## [Excerpt]

———

Finally, there's Clojure. A Lisp designed to work on the Java Virtual Machine and to play well with the Java ecosystem of libraries and in the Enterprise / mainstream software world. It has some design decisions which are constrained by those requirements.

It seems that the three big Lisp families these days are CommonLisp, Clojure and Scheme / Racket. These are different enough that we can't really imagine them becoming reunified, though we see quite a lot of influence where a library or idiom from one is adopted by another. Eg. Typed Clojure is highly influenced by Typed Racket. And Racket is adopting a library that puts all sequence types behind a common API, something which is one of the great pleasures of Clojure.

Quora Answer : What is the future of the LISP programming language?

Thu

I'm writing this answer as an unabashed Clojure fanboi.

I hope that the Lisp community recognise what I think are the two big advantages that Clojure brings to Lisp. And that future Lisp family languages keep them and build on them.

The first of these advantages is immutability. Most FP languages go hard for immutability (it's more or less the essence of FP). But for historical reasons Lisps have tried to sell themselves to a wider public on being "multi-paradigm" and so have been tolerant of mutable state.

I'm a fan of immutability though (Phil Jones (He / Him)'s answer to In your experience, are immutable data structures and paradigms easier or harder to understand in general (and especially for newcomers) than regular imperative mutable programming paradigms? Why?) and I hope very much that we'll see both growth in Clojure. But also newer Lisps will follow its lead in restricting state to very specific mechanisms like "atoms" etc.

The second of these advantages is syntax for data-structures.

As I've mentioned elsewhere ( Phil Jones (He / Him)'s answer to If Clojure is one of the most expressive languages of today and has similar expressive power as Common Lisp, which goes back to early 80s, can we say that the field of programming languages hasn't progressed much in the last 40 years?) representing "computation" is a solved problem in programming languages. And Lisp's minimal syntax is just fine for it. But there is scope for better representation of data. And I believe that Clojure's EDN demonstrates that it is worth trading the cost of a little bit of extra syntax, in return for better ways to express complex data literals in our programs.

Today, for anyone thinking of inventing a new Lisp, I would strongly urge them to adopt both of these features from Clojure. Build the language on EDN with the vectors and maps and keywords standard along with the usual parentheses for list syntax. Implement these standard data structures as immutable. And restrict mutable state with specific mechanisms like atoms and refs.

Now, if you read that second answer linked above, about expressivity, you'll know I have some further opinions about language design. And syntax for representing data, architecture and constraints.

I'm very ambivalent about static typing. I tend to be in the dynamic typing, not caring much for static types camp. With occasional visits to the "OMG I wish I had a way of setting and testing type constraints on this mess" camp.

Clojure has Spec. Which I think has both some good features. And some features I can't get on with.

Two developments that interest me greatly are Shen Language and Carp Lang

Shen is a Lisp that adds a powerful type checker. One which is almost a kind of Prolog-like inference engine.

Carp is an interesting mix of Clojure syntax, but with low level memory management inspired by Rust (a borrow checker). And a type system with type inference that's more like the ML family of languages than a Lisp. It has these features because it's aimed at writing low-level code for embedded systems, games and audio applications etc.

———

## [Stated problem 1]
Summarize the passage on Lisp and Clojure in two sentences.
## [Stated problem 2]
According to the passage on Lisp and Clojure, what inspired Carp's low-level memory management?
## [Stated problem 3]
Take the passage on Lisp and Clojure further from its last sentence.

## [Dataset section]
———

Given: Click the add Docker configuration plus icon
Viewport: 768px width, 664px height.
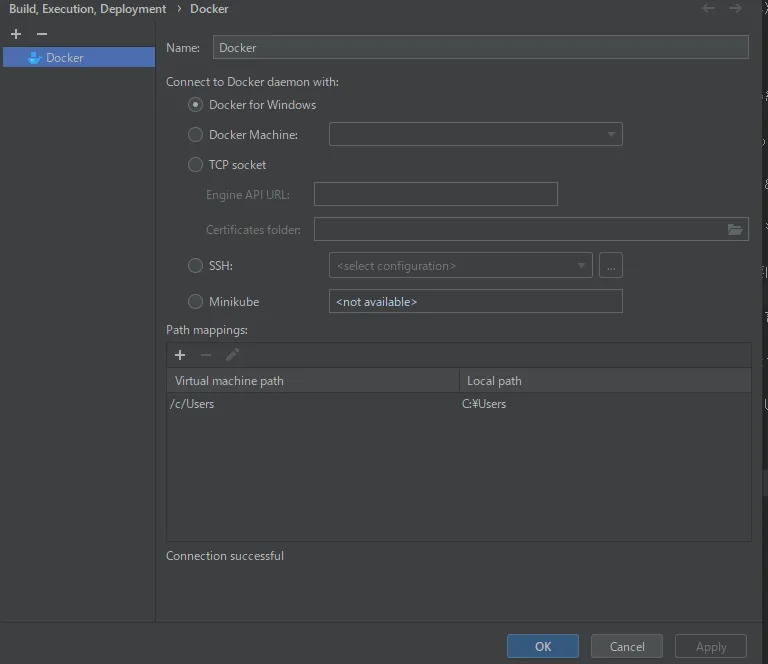Looking at the screenshot, I should coord(16,34).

———

## [Reply 1]
The author, an avowed Clojure fan, hopes future Lisps will adopt two of Clojure's advantages: immutability, with mutable state limited to specific mechanisms such as atoms, and EDN's syntax for data structures. The author is ambivalent about static typing and is very interested in Shen, which adds a powerful type checker, and Carp, which combines Clojure syntax with Rust-inspired memory management and ML-style type inference.

## [Reply 2]
Rust, specifically its borrow checker.

## [Reply 3]
But one thing that distinguishes it is that it has, what looks to me, the nicest, most Lispish and convenient way to add type checking I've seen in a Lisp. You wrap any expression with what's effectively a compile time assert that the expression result is of a particular type.

So you write something like :

(defn f [x y]

(the int

(+ x y)))

That's it. You've typed the expression (+ x y) as having to return an int. (That's what (the int sexp) does. )

And then type inference lets that constraint percolate through. Eg. it recognises that the arguments x and y must be ints and the return value of the function will be one.

This feels right to me in a way that other optional / gradual type-checking in Lisp doesn't. Maybe I just don't get it, but Spec comes across as the opposite of Clojure's usual elegance of beautiful design. It's ugly and clunky.

There are definitely days I dream of "the next Clojure" (ie. the next step forward in Lisp) which is like Clojure except that Spec has become as powerful as Shen, and as elegantly easy to slot into existing code as Carp. With compile-time checking.)

Quora Answer : What would it take to unite Common Lisp, Scheme, and Clojure into a single universal Lisp?

Sun

It would be very hard because these languages have quite different semantics that are inconsistent. And because the Lisp syntax is so minimal, the semantics counts far more than the syntax.

You can't just kludge together a language with default mutability and Clojure's default immutability and have something that's greater than the sum of the parts.

However, what you might hope for is something more like the Racket approach, where modules in different languages could compile to the same underlying object code and interoperate.

Even that is still hard, because an important part of each language is its standard library. The Clojure standard library of immutable vectors and maps is so important to it that the language even adds extra syntax to support them.

From what I've seen of Racket. And what I imagine of Common Lisp, both would benefit from the addition of good immutable vectors and maps in the standard library. And even benefit from adding Clojure-like syntax.

BUT ...

this would be a major rupture with the existing libraries these languages use. And I don't imagine for a moment that existing Racket, Scheme or CL programmers welcoming being asked to throw away their existing solutions for vectors and maps just to use the Clojure ones.

So even if you have different modules in different languages that can compile to the same underlying object code and call each other, you still have the problem of what data-structures can be shared between them.

Are they Clojure immutable structures? Or mutable ones.

Clojure can use mutable data-structures written in Java, of course. But Clojure is based on Java. So the interfaces to both are very similar. What would happen if Clojure modules tried to use a CL module with a mutable vector and an API that reflected that? It could work, but it would stop being very much like Clojure code.

But it's not impossible. One odd feature of Clojure is that it IS intended to be "on top of" to interop with another language and isn't too bothered about letting some of the underlying language come through.

So I could imagine someone inventing a Clojure which compiled to Common Lisp or CL compatible binary files and allowed interop with existing CL libraries and code-bases.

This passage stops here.